MIAMI – When the sun climbs in the sky, and only lost clouds pass through, the tall, glassy buildings reflect a rich image of Miami. One can only think then of beach or pool party, perhaps even an escape with the yacht away from the city.
While people swarm to the beach, very few remember that only a few blocks inside the heart of Miami, some people swarm under bridges and highways. That’s where they reside while forming a community that sleeps under the open sky, day or night, and most of the rainy times.
Walking up the NW 6th Avenue, you can see that some people there are residents for a long time. Improvised elevated beds of cardboards, clothes hanging to dry, and even a tent in the corner. The owner of that property can be seen often with a broom dusting in front of the tent and around his neighbors.
At another corner, a couple is sharing a two-liter bottle of Coca-Cola. She’s fixing his dreads as his lays on his back with his head on her knees. His dark skin is sunburned, and her white skin is mud-dirty. They smile at each other and talk softly.
Across the street, an older man with his ungroomed beard and long messy hair holds an older newspaper and yells at the picture in profane language. He seems upset about the government as his words spill uncontrollably out of his mouth. He pulls his hair from time to time trying to arrange it.
Although it might seem as well staged scene in a movie, it is a reality for Miami right in the shades of skyscrapers. People often avoid to even drive through this street out of fear of being attacked. This is due to the stereotyped image of homeless people throughout the world. They are viewed as dangerous and violent part of the society. Even so, every Saturday and Sunday there are kind citizens who bring them food and water, they encourage anyone to do so.
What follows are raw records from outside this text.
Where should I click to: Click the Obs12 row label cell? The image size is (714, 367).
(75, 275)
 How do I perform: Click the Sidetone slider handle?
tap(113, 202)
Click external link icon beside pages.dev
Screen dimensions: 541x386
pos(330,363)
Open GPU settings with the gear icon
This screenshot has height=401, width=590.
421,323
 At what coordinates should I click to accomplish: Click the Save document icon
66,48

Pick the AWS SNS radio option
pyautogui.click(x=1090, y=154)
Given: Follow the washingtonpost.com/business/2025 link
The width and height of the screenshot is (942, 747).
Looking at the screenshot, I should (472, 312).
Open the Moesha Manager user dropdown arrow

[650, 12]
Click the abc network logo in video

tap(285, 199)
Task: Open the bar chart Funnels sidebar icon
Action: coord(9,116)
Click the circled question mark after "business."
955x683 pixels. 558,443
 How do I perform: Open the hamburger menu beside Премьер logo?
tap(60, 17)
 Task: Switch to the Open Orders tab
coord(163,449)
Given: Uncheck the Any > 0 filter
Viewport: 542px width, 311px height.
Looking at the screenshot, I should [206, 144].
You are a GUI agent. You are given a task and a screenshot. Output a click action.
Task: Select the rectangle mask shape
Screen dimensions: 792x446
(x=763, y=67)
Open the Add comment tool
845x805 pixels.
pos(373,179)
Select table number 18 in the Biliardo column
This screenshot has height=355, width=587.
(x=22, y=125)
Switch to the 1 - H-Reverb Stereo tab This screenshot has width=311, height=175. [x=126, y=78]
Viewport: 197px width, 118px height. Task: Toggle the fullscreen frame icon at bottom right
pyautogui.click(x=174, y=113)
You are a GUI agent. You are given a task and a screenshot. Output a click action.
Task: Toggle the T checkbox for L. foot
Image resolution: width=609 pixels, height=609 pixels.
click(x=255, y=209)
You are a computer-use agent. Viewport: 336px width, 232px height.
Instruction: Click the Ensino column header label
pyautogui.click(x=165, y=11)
According to the most recent census in February 2015, Miami currently holds over 3,000 sheltered homeless and over 1,000 unsheltered. The city has more than 10 homeless shelters, but each can only hold a small number of people each night. All offer clean clothing and showering every day for the non-resident homeless, along with certain medical assistance, education and job placement. Depending on the budget, some shelters also have available warm, daily meals for non-residents.
Some of the most notable homeless shelters are Camillus House which welcomes any adult in need, Lotus House which focuses on helping women, children, and teens, Miami Rescue mission which is catered to men. Other ones worth mentioning are Chapman Partnership, Mother Theresa Mission of Charity, and Salvation Army Miami. Each shelter offers a volunteer program that is available to anyone interested in helping out. Please find the links below for more information.
Let us all remember, that behind the glassy skyscrapers there is someone in need that could us as little as a warm meal once in a while. Let’s not turn our back on the less fortunate, and let us all hold hands in peace.